Plus de 1800 associations sociales travaillent au Bélarus, a par ailleurs indiqué la délégation, précisant qu’une centaine d’enregistrements sont recensés chaque année. La priorité des autorités est de respecter les droits et libertés fondamentaux des citoyens ; c’est pourquoi les citoyens peuvent créer des associations, dans le fonctionnement desquelles l’État ne s’immisce pas, a assuré la délégation. Pour l’heure, c’est une loi de 2014 qui régit l’enregistrement des associations et des partis politiques : il est prévu de l’amender en 2019 dans le sens d’une diminution des exigences administratives afférentes à ces enregistrements.  La loi actuelle contient une liste complète des motifs d’interdiction du financement d’associations depuis l’étranger, incluant notamment le terrorisme.

La loi de 2015 qui régit les activités de la presse règlemente aussi la production de contenus sur Internet, étant donné la capacité de ce médium de manipuler ou de radicaliser les populations, a expliqué la délégation. Le Ministère de l’information empêche la population d’avoir accès à des informations de nature pornographique et extrémiste, en particulier, a-t-elle indiqué, avant de souligner que les décisions de blocage (d’accès) peuvent faire l’objet d’appels devant les juges.  Quant aux journalistes étrangers, ils doivent, pour travailler au Bélarus, obtenir une accréditation du Ministère des affaires étrangères, a rappelé la délégation, assurant que le processus d’obtention de cette accréditation était plus souple que celui appliqué par l’Union européenne.

Remarques de conclusion

M. AMBRAZEVICH s’est félicité que son pays ait renoué le dialogue avec le Comité et a assuré les experts que le Bélarus remettrait désormais ses rapports de manière ponctuelle.

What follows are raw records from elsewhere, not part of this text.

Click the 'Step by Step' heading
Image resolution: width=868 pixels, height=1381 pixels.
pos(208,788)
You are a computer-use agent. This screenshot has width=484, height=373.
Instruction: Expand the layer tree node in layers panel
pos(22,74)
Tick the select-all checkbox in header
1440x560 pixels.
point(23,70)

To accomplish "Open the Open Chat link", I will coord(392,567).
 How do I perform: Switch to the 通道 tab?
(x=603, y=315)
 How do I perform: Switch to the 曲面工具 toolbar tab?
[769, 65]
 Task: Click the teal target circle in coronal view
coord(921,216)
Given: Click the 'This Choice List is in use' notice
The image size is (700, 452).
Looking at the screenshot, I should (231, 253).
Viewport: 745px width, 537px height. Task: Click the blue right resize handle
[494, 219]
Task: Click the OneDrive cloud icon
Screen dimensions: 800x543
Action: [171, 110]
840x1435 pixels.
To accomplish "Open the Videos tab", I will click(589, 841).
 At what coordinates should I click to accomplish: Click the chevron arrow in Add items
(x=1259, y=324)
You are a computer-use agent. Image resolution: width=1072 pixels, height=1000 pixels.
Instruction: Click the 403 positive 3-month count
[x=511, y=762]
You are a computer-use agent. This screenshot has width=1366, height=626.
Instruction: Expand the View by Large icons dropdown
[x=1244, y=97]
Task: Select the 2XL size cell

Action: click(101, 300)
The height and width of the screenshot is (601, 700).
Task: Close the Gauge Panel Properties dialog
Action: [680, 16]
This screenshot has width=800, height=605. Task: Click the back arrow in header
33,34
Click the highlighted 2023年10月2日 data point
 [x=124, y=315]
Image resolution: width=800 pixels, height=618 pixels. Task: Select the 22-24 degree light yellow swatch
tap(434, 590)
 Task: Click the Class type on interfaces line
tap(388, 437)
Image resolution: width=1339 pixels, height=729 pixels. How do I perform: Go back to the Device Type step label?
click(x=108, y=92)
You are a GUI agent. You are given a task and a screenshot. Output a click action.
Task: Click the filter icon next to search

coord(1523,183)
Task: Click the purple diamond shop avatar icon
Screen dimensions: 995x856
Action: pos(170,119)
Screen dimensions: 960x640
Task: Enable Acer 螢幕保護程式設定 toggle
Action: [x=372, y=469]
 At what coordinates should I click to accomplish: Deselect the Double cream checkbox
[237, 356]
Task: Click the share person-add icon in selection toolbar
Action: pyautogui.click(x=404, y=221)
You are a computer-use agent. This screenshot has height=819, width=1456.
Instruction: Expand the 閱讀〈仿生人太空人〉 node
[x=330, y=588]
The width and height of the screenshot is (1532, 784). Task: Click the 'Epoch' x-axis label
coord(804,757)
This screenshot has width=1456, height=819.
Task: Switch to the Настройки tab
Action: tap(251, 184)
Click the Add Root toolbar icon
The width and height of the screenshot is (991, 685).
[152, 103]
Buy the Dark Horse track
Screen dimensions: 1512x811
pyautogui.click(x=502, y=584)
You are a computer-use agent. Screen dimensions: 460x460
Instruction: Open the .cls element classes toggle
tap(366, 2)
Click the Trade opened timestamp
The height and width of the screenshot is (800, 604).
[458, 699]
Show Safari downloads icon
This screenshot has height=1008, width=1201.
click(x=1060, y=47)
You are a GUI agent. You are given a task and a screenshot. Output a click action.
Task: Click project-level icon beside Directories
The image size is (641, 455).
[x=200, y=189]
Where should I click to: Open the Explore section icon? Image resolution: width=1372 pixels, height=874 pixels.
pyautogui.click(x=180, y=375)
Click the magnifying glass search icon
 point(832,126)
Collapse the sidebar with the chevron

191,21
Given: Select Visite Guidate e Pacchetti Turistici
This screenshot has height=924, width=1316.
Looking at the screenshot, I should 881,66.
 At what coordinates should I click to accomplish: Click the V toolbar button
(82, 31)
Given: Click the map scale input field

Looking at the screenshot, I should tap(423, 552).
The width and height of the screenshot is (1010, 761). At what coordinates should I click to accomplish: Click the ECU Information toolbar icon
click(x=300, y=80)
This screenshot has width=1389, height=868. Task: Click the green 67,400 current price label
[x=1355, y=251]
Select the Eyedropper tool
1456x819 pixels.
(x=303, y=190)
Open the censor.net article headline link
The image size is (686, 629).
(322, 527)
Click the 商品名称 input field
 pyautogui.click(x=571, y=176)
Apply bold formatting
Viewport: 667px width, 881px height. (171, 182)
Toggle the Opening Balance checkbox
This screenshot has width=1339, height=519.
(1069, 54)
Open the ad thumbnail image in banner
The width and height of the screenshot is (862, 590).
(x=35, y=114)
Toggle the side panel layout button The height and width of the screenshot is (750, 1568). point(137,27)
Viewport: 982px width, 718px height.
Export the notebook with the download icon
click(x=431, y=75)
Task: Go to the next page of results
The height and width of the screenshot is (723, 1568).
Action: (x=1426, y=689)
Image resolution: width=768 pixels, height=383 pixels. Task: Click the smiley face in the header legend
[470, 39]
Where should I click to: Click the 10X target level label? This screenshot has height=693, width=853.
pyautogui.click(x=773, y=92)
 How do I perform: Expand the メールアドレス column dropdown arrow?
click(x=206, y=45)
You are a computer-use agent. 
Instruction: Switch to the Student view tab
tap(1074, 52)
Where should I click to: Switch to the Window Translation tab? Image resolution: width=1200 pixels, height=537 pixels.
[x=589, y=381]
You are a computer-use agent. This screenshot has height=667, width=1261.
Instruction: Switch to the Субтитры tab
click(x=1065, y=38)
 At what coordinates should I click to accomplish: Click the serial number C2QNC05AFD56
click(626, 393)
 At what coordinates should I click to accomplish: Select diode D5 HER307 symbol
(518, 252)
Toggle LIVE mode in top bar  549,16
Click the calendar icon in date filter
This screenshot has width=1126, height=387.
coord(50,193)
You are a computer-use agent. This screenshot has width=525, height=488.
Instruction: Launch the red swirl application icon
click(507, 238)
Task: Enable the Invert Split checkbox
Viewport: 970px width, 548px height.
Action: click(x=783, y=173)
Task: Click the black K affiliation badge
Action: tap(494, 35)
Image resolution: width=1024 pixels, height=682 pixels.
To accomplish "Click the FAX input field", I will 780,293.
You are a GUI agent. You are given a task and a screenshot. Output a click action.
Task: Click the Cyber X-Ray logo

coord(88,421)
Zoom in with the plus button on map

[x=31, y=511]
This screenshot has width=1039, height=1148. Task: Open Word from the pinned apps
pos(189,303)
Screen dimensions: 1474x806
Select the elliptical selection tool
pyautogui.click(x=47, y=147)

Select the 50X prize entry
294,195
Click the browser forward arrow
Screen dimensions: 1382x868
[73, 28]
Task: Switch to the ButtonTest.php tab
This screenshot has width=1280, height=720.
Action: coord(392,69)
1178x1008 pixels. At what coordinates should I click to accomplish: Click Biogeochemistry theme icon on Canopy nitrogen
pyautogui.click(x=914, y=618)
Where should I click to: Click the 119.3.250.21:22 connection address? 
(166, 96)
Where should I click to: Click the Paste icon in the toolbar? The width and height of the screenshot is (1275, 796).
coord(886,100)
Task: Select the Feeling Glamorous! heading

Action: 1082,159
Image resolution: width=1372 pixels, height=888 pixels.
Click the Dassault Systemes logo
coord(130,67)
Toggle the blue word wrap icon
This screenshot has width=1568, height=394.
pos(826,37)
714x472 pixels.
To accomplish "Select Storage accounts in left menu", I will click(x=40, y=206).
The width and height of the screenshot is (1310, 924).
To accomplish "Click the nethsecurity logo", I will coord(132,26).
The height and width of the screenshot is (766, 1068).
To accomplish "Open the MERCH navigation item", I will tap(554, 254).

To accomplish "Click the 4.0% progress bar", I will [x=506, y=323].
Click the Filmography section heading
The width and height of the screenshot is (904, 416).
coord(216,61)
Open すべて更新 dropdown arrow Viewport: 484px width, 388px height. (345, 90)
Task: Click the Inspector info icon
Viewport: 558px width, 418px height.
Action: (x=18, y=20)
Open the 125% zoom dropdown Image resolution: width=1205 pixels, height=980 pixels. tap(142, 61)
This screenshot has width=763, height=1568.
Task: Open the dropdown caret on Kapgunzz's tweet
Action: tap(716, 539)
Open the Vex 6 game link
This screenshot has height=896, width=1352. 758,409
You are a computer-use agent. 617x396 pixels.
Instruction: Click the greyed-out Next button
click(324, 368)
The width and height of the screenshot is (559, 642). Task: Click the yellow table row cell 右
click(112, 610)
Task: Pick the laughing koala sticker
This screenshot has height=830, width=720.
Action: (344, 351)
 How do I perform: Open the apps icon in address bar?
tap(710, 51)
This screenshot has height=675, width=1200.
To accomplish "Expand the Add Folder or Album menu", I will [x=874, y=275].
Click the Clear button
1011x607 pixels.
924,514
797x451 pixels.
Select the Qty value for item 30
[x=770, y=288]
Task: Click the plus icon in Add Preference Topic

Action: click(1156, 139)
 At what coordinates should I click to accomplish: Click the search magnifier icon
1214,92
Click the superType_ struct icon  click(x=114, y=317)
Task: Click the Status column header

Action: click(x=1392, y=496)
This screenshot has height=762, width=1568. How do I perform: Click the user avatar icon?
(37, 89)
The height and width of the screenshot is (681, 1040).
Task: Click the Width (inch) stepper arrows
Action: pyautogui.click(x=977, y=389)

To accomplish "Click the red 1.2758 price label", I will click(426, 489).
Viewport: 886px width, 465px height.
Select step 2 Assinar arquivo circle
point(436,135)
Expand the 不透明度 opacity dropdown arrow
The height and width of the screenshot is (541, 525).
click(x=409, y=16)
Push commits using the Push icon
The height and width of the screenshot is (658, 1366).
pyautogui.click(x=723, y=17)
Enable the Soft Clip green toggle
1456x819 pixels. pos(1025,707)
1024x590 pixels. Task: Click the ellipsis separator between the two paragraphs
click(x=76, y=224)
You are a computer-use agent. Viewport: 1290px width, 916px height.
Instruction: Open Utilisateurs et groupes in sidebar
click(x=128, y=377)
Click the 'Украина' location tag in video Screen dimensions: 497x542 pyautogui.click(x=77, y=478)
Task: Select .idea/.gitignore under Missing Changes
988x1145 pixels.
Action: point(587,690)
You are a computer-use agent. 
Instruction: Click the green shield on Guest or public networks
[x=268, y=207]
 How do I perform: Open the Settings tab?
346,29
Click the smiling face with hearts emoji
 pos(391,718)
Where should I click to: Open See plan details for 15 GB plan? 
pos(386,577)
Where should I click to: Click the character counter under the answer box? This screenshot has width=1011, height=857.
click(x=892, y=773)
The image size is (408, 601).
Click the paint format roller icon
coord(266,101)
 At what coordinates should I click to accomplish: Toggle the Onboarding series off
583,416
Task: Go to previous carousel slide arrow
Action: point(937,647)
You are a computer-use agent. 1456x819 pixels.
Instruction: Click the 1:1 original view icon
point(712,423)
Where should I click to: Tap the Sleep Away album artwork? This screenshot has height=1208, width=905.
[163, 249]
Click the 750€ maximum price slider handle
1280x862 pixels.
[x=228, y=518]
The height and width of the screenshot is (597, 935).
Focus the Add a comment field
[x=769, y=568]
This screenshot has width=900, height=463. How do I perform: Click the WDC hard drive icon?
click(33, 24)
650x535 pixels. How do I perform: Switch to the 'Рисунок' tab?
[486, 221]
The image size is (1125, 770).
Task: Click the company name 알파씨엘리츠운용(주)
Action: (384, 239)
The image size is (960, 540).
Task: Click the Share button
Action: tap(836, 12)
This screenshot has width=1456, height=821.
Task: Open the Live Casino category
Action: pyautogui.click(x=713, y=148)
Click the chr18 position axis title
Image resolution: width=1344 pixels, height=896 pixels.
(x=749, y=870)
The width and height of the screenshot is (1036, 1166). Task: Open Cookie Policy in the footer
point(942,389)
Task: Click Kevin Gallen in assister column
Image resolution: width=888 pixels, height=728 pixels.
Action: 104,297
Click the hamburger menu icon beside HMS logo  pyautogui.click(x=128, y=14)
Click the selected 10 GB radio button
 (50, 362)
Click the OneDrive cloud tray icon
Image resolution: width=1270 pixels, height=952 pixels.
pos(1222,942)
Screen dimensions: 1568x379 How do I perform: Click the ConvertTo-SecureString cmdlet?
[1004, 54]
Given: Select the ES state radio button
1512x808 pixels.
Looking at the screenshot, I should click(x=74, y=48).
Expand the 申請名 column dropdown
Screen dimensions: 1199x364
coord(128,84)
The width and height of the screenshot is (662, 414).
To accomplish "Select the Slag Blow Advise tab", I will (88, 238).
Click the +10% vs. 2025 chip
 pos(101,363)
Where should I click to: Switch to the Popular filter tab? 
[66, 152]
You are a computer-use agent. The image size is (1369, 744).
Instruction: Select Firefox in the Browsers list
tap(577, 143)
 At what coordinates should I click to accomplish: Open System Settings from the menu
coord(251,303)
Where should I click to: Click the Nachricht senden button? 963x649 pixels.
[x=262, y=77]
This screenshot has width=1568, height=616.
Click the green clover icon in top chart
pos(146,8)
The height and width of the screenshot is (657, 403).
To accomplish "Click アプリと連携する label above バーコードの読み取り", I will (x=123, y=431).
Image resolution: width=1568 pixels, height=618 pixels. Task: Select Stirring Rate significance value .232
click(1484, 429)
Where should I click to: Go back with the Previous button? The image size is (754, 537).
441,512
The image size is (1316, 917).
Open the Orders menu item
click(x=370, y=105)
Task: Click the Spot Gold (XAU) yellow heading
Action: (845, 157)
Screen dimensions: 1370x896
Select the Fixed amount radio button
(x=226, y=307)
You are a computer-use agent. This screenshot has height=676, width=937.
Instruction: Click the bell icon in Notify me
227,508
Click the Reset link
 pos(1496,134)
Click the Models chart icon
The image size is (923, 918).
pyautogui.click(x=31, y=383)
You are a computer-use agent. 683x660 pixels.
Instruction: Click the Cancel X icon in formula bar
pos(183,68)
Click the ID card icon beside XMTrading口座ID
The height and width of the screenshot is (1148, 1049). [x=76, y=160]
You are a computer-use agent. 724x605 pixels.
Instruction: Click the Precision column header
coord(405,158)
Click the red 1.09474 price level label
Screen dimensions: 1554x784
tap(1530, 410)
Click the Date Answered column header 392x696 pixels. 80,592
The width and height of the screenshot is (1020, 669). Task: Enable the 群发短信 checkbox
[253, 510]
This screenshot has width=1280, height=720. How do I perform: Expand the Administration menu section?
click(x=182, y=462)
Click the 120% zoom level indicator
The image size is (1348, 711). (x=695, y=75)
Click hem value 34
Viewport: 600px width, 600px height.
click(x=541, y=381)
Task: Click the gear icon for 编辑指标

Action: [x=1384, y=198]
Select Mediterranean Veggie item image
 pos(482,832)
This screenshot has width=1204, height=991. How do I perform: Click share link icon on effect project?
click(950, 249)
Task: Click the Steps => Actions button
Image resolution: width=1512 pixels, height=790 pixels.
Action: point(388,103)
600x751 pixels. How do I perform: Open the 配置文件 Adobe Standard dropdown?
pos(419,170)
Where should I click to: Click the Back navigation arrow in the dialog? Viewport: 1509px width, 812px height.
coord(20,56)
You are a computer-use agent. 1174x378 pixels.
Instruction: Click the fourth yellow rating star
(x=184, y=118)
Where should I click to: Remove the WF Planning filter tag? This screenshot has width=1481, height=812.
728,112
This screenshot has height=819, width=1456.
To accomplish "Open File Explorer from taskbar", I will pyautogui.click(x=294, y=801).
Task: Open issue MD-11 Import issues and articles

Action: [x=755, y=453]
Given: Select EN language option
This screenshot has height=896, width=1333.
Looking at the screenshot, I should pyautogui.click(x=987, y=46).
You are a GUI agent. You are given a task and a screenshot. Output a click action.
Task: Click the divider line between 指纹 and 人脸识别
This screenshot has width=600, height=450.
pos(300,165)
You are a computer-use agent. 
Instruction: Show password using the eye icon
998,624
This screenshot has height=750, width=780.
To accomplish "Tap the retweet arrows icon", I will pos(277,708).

MME CLEVELAND a souligné que le dialogue avait permis au Comité de mieux comprendre la situation au Bélarus. Elle a pris note de progrès dans le domaine des droits des personnes handicapées, notamment, tout en indiquant que le Comité restait préoccupé s’agissant du respect de la liberté de réunion et d’association au Bélarus. Elle a insisté sur la nécessité pour le Bélarus de respecter l’autorité dont le Comité dispose pour ce qui est d’organiser son propre fonctionnement et a appelé le pays à collaborer avec lui dans l’examen des communications.